### Article
Alors que l’Etat incarne la régression de la civilisation, le voilà paré des vertus de sauveur de l’Occident. Monsieur Reichman sait-il que l’Etat démocratique n’a aucune raison de devenir ce qu’il souhaite? D’une part parce que l’Etat a sa logique propre qui est de maximiser son pouvoir discrétionnaire (de Jasay, L’Etat) et qu’en plus il peut changer de main. On peut ajouter que c’est l’Etat qui a invité les immigrés, qui les a parqués dans des logements sociaux, qui les traitent, au même titre que tous les Français, comme un cheptel de moutons, en les incitant à procréer pour toucher des allocations. C’est aussi l’Etat qui accueille les pseudo-réfugiés politiques comme ces religieux islamistes qui prêchent la guerre sainte. Moi je n’ai accueilli personne. C’est l’Etat qui accueille. Alors il faudrait inverser les valeurs de l’Etat et tout serait joué ? Belle naïveté !

Mais peut-être avons-nous « fait preuve d’un laxisme généralisé. trop souvent, nous avons accepté des accommodements honteux avec les principes mêmes de nos institutions républicaines. » (Jean Rouxel). Vous les connaissez, vous, les principes de nos institutions républicaines ? Peut-être Rouxel fait-il référence à la république des fiches ( voir La page Libérale) ? Mettre en fiche tous les résidents sur le territoire français pour lutter contre le terrorisme ? Mais que voilà une belle idée. La République n’est qu’une coquille vide. Il manque l’adjectif. Veut-on une République islamique, socialiste, démocratique…?

Quant au « laxisme généralisé », quelle platitude lorsque l’on sait que la responsabilité individuelle, liée à la propriété privée, a fait l’objet d’une destruction en règle (c’est le cas de le dire !) par la législation et l’Etat social. Ce n’est pas le laxisme qui engendre la « décadence » de la civilisation, c’est l’Etat providence. Dans une société libre où chacun mesure et subit les conséquences néfastes de ses choix le laxisme serait un non-sens car c’est une notion liée à l’existence d’un Etat paternaliste. Mais lorsque la survie, la prospérité et la sécurité dépendent directement des choix individuels, dans une société régie par les contrats, il est vital d’agir de manière responsable, sous peine de pauvreté ou de clochardisation.

### Données fournies

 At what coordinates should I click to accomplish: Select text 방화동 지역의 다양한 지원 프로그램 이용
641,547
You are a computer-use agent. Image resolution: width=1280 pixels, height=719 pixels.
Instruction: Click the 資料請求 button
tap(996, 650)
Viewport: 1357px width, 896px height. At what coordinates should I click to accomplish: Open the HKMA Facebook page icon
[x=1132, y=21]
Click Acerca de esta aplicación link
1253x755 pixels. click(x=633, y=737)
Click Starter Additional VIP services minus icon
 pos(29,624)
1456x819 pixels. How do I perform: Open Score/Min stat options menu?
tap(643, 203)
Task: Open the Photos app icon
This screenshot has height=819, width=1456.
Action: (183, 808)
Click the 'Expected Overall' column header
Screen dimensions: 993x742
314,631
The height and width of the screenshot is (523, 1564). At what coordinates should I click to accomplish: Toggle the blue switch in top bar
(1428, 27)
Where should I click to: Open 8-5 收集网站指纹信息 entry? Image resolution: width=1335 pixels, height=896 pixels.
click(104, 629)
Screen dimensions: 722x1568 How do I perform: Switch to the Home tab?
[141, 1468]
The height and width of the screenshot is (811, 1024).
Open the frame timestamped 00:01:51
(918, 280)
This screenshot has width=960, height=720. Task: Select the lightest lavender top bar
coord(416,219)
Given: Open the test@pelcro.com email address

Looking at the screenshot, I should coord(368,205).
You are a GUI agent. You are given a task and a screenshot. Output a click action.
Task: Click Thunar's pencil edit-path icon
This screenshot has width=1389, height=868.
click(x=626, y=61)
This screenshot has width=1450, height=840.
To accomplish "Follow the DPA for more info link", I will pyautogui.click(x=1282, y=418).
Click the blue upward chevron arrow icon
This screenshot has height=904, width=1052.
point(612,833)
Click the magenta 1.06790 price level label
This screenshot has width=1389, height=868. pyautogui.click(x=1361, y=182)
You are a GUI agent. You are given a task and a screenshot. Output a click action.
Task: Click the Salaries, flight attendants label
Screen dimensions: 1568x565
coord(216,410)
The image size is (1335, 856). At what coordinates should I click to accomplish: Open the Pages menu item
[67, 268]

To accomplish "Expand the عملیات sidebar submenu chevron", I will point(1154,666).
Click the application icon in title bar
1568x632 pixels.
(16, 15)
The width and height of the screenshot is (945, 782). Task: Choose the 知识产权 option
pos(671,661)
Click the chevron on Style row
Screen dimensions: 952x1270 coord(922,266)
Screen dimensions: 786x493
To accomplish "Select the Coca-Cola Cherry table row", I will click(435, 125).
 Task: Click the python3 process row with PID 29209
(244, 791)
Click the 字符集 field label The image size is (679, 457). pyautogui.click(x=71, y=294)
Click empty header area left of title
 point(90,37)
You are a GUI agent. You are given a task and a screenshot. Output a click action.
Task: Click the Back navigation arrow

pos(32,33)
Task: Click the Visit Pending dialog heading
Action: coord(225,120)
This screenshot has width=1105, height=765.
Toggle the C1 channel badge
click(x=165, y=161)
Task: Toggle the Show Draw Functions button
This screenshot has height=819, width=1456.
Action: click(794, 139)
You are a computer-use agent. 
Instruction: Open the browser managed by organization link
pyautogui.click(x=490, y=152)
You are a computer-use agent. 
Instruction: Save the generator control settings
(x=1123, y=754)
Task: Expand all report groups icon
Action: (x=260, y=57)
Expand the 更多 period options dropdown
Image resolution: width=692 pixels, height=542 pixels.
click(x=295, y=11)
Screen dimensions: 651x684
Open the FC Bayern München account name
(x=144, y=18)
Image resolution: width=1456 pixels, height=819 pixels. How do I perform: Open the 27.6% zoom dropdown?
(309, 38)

### Consignes
Poursuivez l'article sur l'État providence et la responsabilité individuelle à partir de sa dernière phrase. Les enregistrements proviennent d'une autre source que l'article.

### Résultat attendu
Avec Guy Millière on atteint un sommet dans l’art d’abuser des abstractions collectives. Pour quelqu’un qui a co-traduit « la constitution de la liberté » de Hayek, voilà qui est désolant. « Il faudrait évoquer, écrit Millière, ces reculs successifs de l’Occident en Indochine, en Algérie, en Afrique sub-saharienne, dans le monde arabe ». Outre le fait que ces avancées et ces reculs sont l’oeuvre des hommes de l’Etat et pas de l’Occident, comment partager ce point de vue qui considère les Etats comme des postes avancés de l’Occident ? Le colonialisme a peut-être imposé aux indigènes les valeurs qui engendrent la prospérité mais a-t-on le droit de civiliser par la force ? Violer les droits naturels du premier occupant par une conquête militaire, est-ce cela la civilisation ?

Ce retour à l’esprit colonial démontre que l’Etat mondial est désiré par la droite comme la gauche. Pour la droite il s’agit de s’en servir comme d’un instrument pour étendre, de manière résolument planifiée, la civilisation occidentale; pour la gauche l’Etat mondial est l’occasion de réaliser la démocratie planétaire, vaste marché politique où s’opérera le marchandage des droits sociaux et une redistribution des PIB entre les Etats. Pour une description réaliste cet enfer social on pourra se reporter aux analyses de Hans-Hermann Hoppe ( A bas La démocratie, sur le site LIBERALIA.COM de Christian MICHEL ). Dans tous les cas, la grande vision politique de nos intellectuels de droite ou de gauche réside dans l’avènement d’une grande tribu mondiale, avec ses chefs et ses sacrifices rituels. La souveraineté individuelle, qui aurait pu devenir la grande oeuvre éthique des Occidentaux, est entrain de sombrer. C’est ça! la décadence.